### Aim of the task
Render the part of the material that opens with the line containing "You are a computer-use" and closes with the line containing "pos(930,128)" as a numbered list. Drop any blank lines and leave the pictures out.

### Stored data
################

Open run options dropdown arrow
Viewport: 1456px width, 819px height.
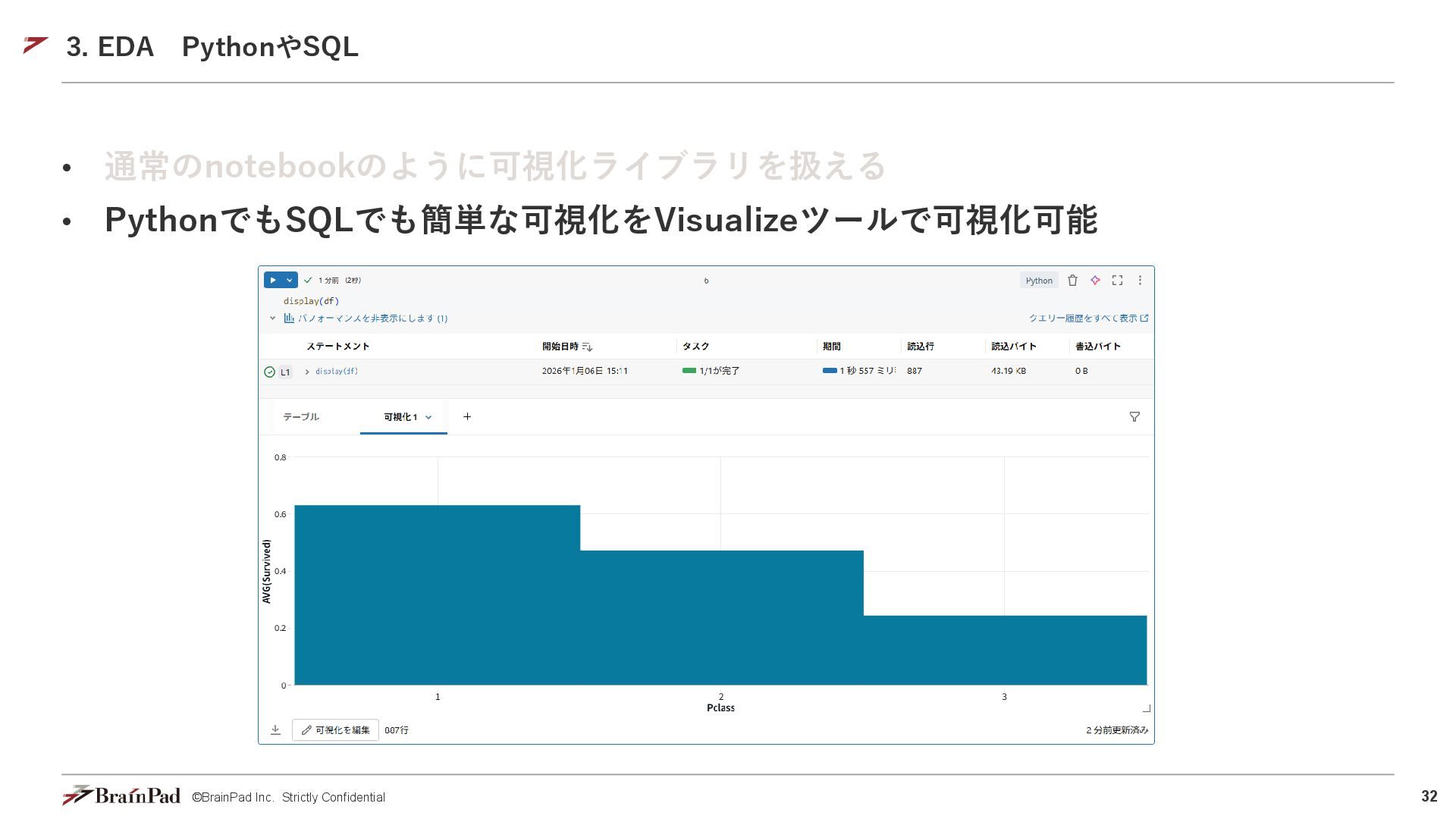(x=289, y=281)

################

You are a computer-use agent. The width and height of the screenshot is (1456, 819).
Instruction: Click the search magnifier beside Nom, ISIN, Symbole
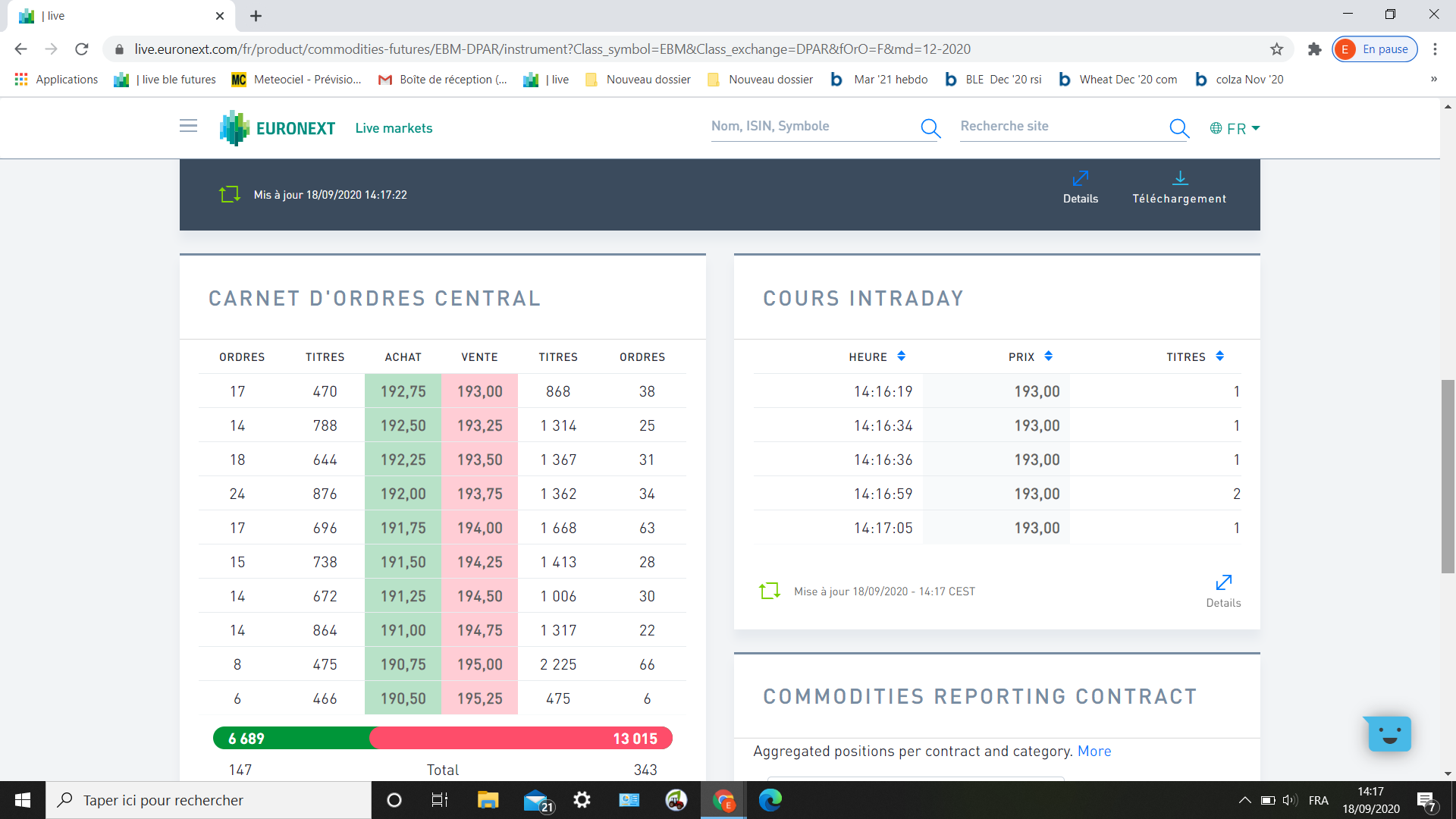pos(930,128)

################

### Task solution
1. You are a computer-use agent. The width and height of the screenshot is (1456, 819).
2. Instruction: Click the search magnifier beside Nom, ISIN, Symbole
3. pos(930,128)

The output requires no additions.